Although Republicans attacked Mr. Obama's budget, there were signs Monday that the White House is gaining some ground on the president's agenda. House Republican leaders signaled they were prepared to allow an extension of the payroll tax cut—a top White House priority—without demanding spending cuts in return. The move marks a second retreat by Republicans on the payroll-tax issue in recent months.

Mr. Obama's budget fills in the details of how he prefers to meet 2013 caps in "discretionary" spending—the spending that is approved annually by Congress—that were set in an agreement the White House and congressional Republicans reached last summer.

At the same time, he proposed a number of new programs that the White House describes as "mandatory" spending, which wouldn't be subject to the caps. These included $2.7bn for a new community college program, $1.8bn to make homes more energy efficient and $6 billion to modernize schools.

White House officials said the president's budget would reduce the deficit by $3trn over 10 years through a combination of the new taxes, modest changes to health-care programs such as Medicare and Medicaid and other spending cuts.

That would be in addition to a $1trn deficit-reduction agreement they reached with Republicans last year, which capped future spending on a range of annually appropriated programs.

Mr. Obama's proposed spending cuts touch agencies across the federal government. They include reducing mail delivery by the U.S. Post Office to five days a week, giving the Treasury Department the authority to rethink the way pennies and nickels are coined to save costs and new restraints on military veteran benefits.

Still, the proposal projects Mr. Obama will miss his initial deficit-reduction targets. Instead of bringing the deficit under control by 2014, as the White House had planned, the administration now says significant reductions won't take place until 2018.

In addition to cuts, the budget includes $137bn in spending proposals designed to spur economic growth by funding education and transportation projects. It also proposes continuing through December a tax break for businesses to encourage investment.

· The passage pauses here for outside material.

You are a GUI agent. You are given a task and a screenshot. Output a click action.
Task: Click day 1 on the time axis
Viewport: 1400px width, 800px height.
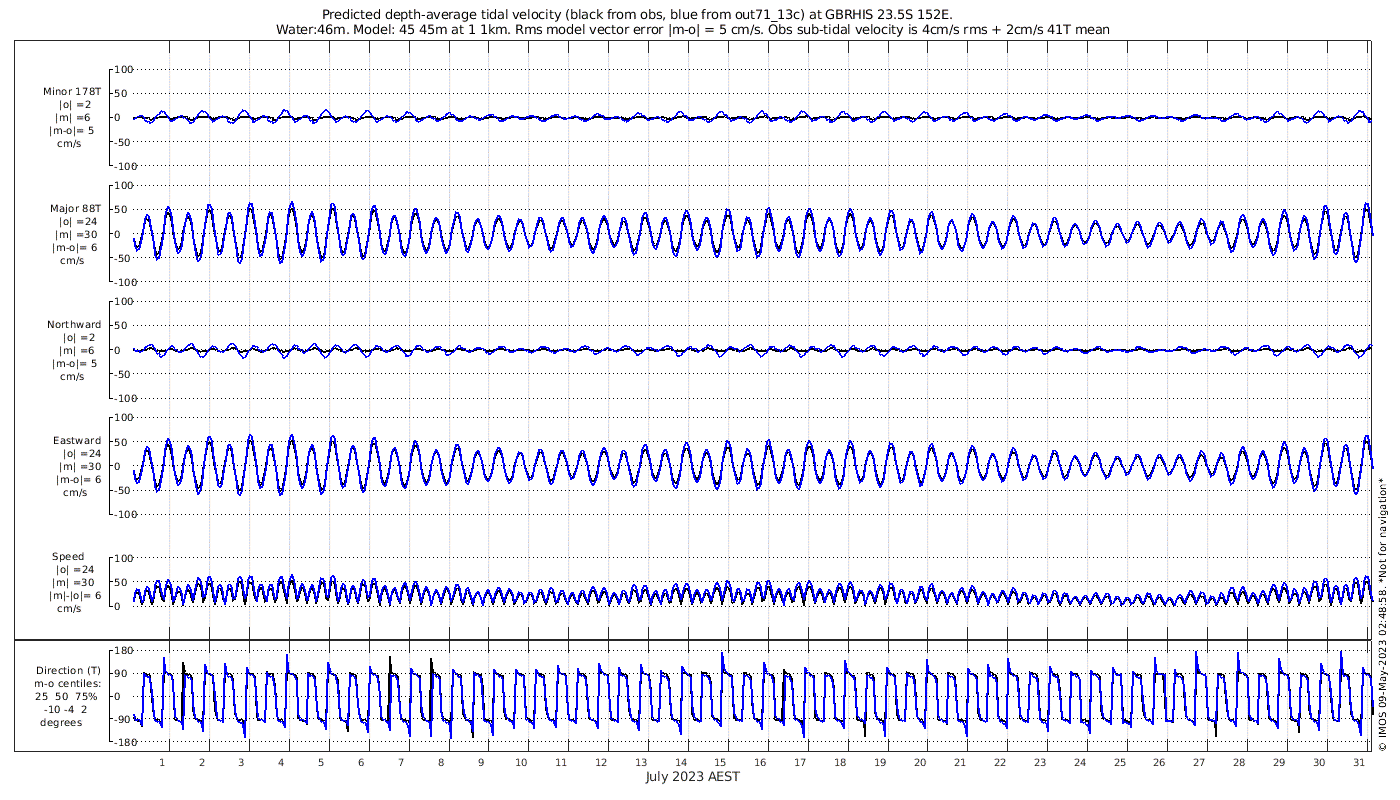162,762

The budget would boost spending in some areas that fit with Mr. Obama's political agenda. He proposes increases for the Securities and Exchange Commission and the Commodity Futures Trading Commission, two financial regulators that have come under fire after recent Wall Street mishaps. Mr. Obama also proposed $26m for a new Interagency Trade Enforcement Center, which he created to challenge unfair trade practices around the world but is mainly targeted at China.

"The budget that we're releasing today is a reflection of shared responsibility," Mr. Obama said in his remarks in Virginia on Monday. "And some people go around; they say, 'Well, the president is engaging in class warfare.' That's not class warfare; that's common sense."